_Goal of the exercise_. Begin at the top of the records below and return each line exactly through the line with "Task: Click the i5-11600K processor cell". Skip pictures.

** Data provided follows **

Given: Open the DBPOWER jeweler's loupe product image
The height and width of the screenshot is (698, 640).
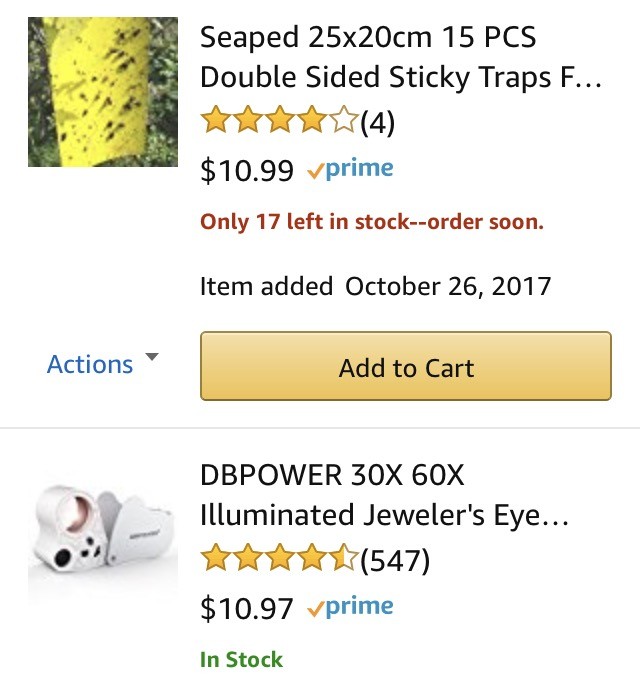Looking at the screenshot, I should pyautogui.click(x=103, y=530).
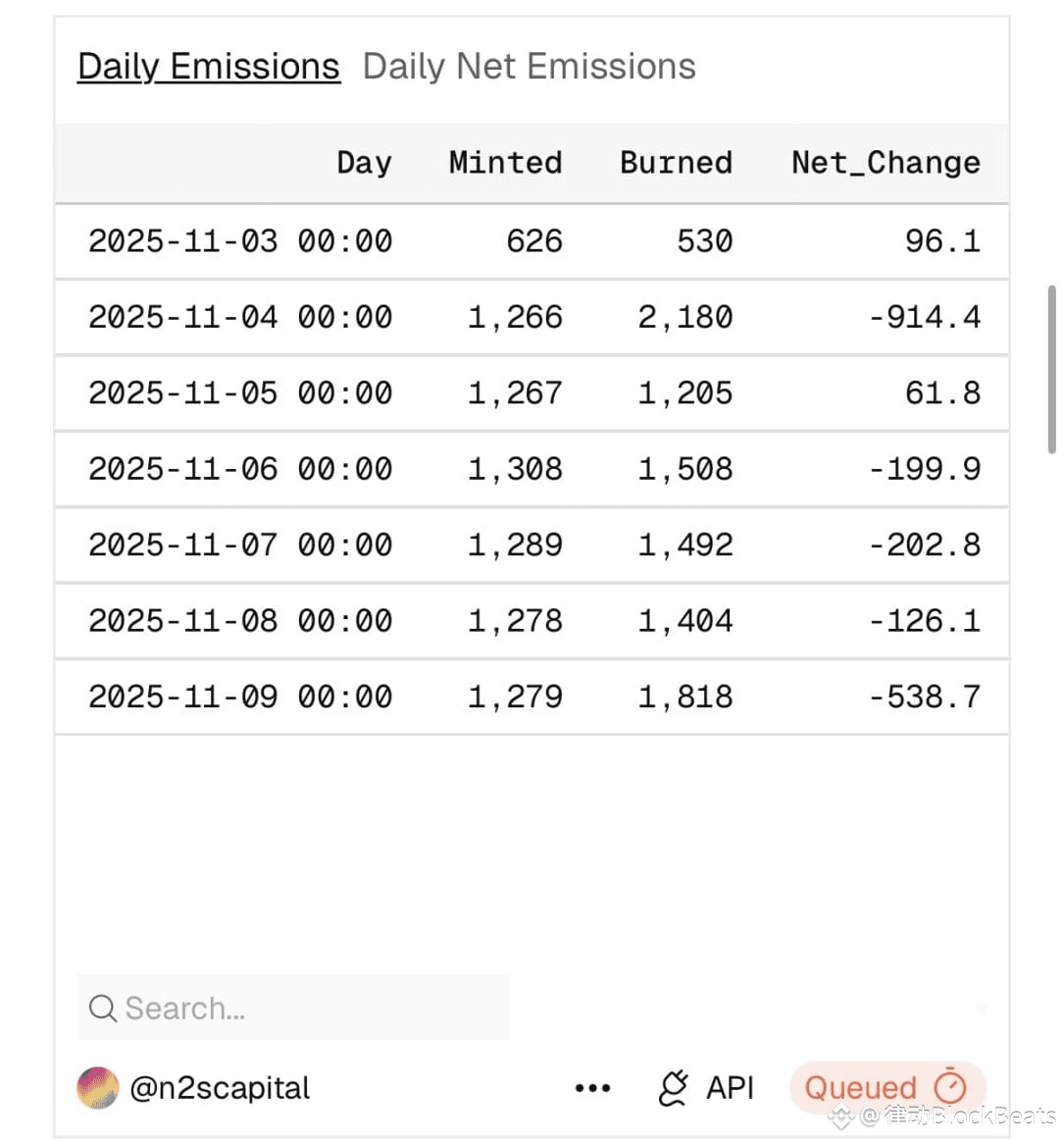Open the three-dot more options menu
The image size is (1064, 1141).
point(592,1088)
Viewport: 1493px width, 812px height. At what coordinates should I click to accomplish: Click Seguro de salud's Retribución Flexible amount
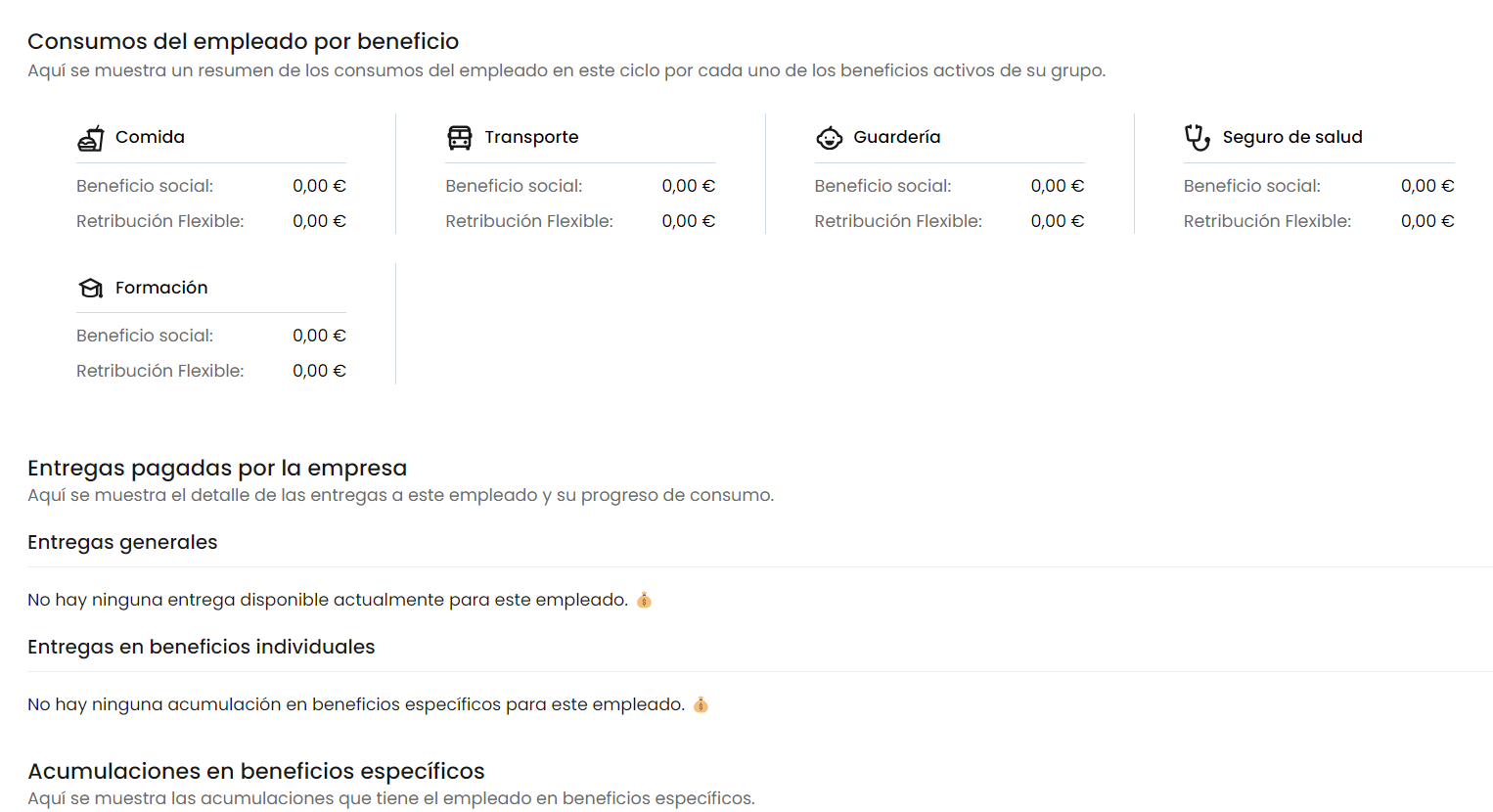coord(1426,221)
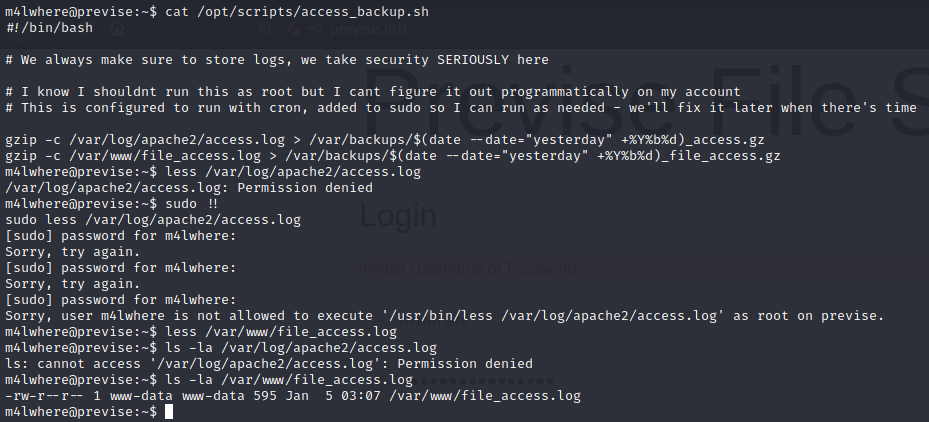Click the faint "Login" heading behind the terminal
Screen dimensions: 929x422
point(398,216)
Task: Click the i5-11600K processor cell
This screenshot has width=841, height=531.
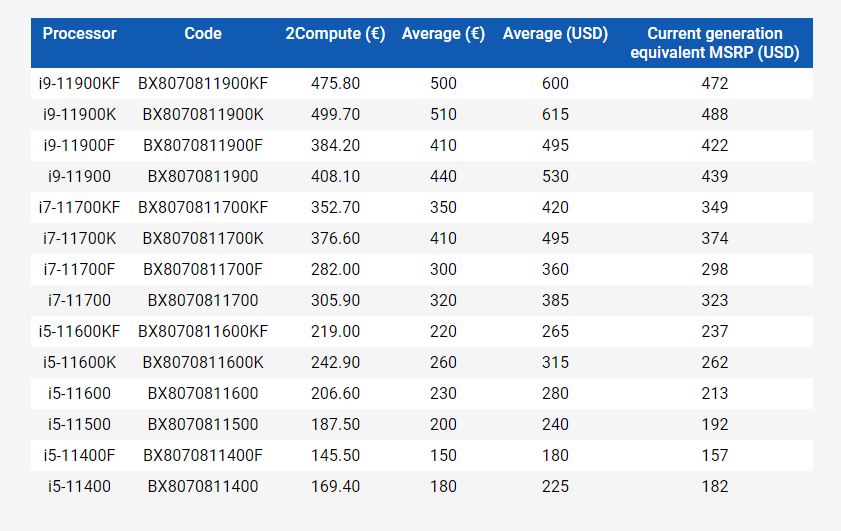Action: 79,363
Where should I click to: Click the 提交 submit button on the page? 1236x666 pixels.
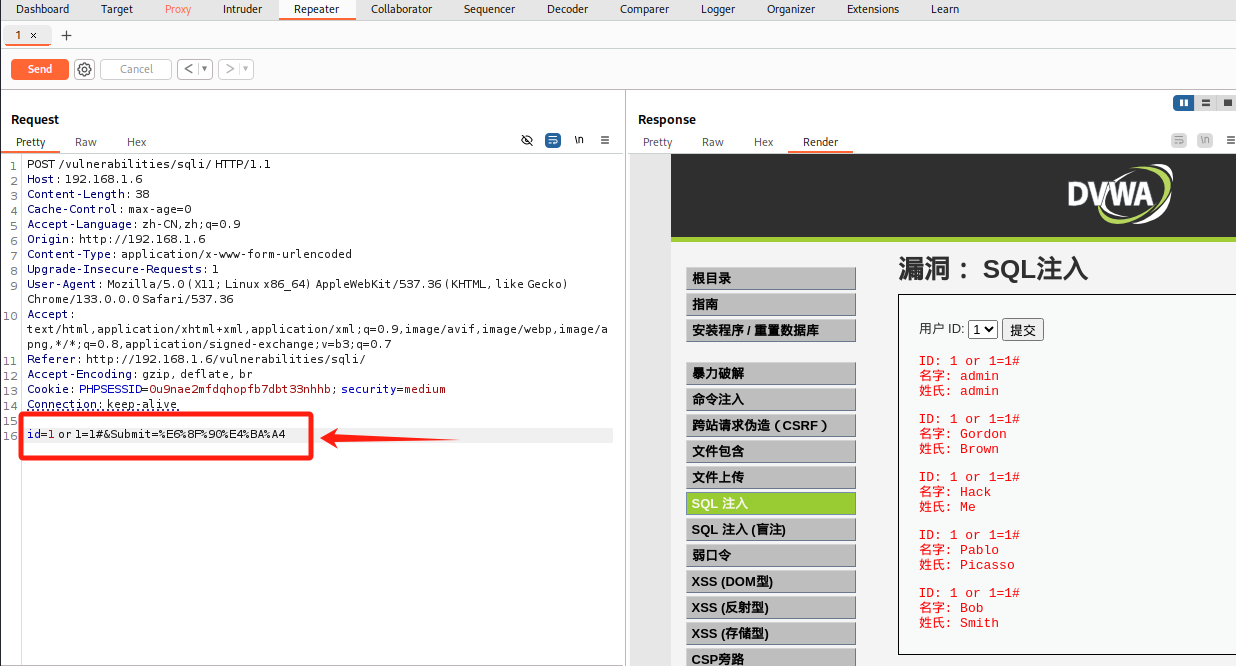[x=1023, y=328]
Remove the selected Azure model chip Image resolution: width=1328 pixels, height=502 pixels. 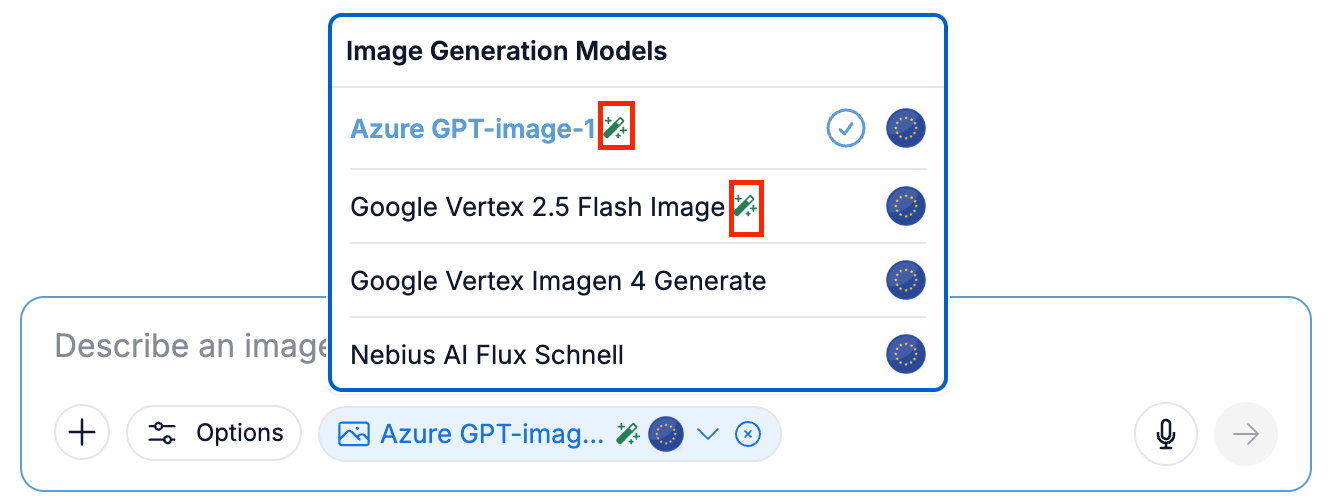748,434
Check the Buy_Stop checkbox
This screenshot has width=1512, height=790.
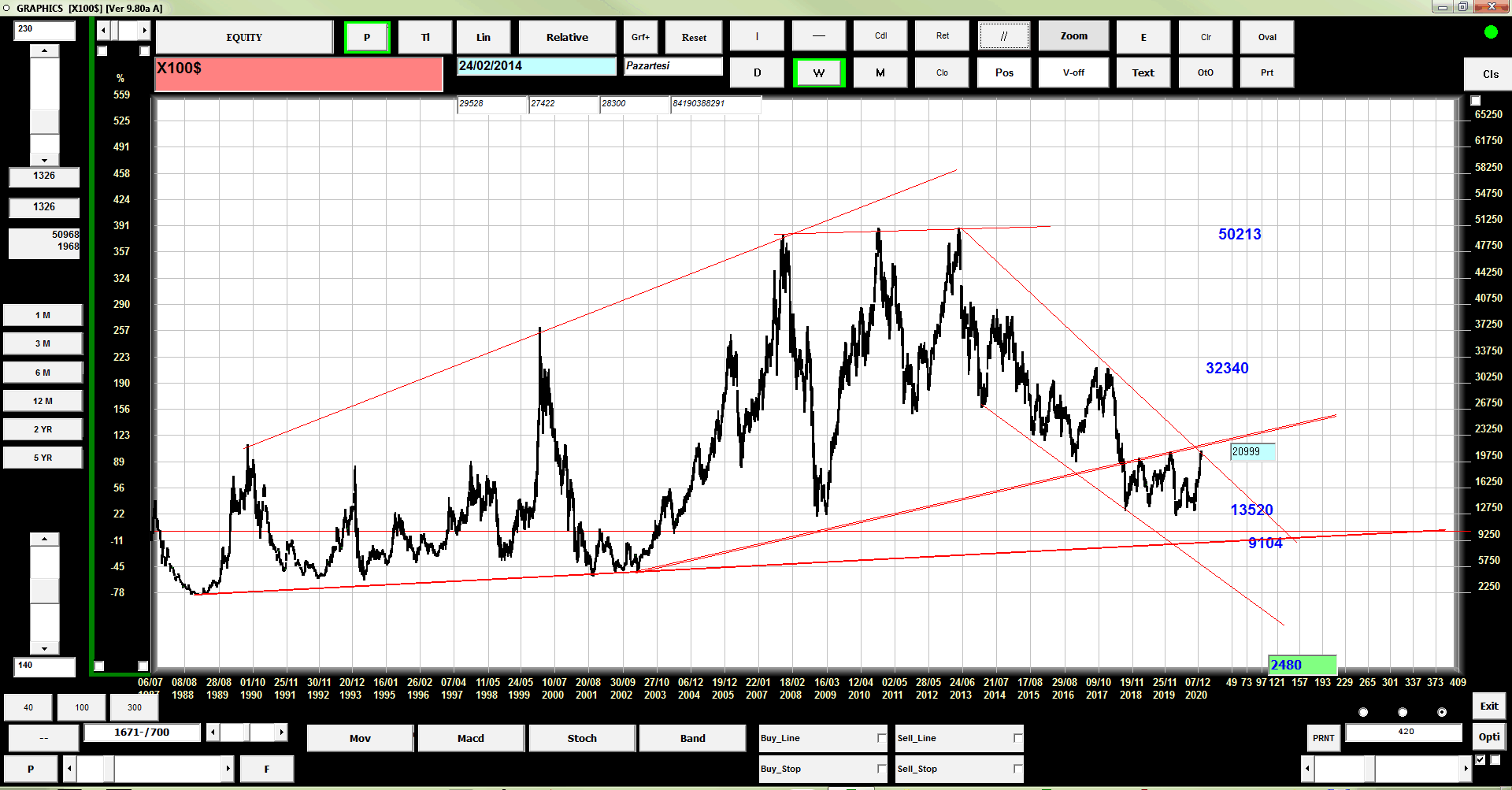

** End of Data provided **

_Solution for this task_.
Given: Open the DBPOWER jeweler's loupe product image
The height and width of the screenshot is (698, 640).
Looking at the screenshot, I should pyautogui.click(x=103, y=530).
Open the three-dot more options menu
The image size is (1064, 1141).
point(592,1088)
Viewport: 1493px width, 812px height. At what coordinates should I click to accomplish: Click Seguro de salud's Retribución Flexible amount
coord(1426,221)
Click the faint "Login" heading behind the terminal
Screen dimensions: 929x422
point(398,216)
Task: Click the i5-11600K processor cell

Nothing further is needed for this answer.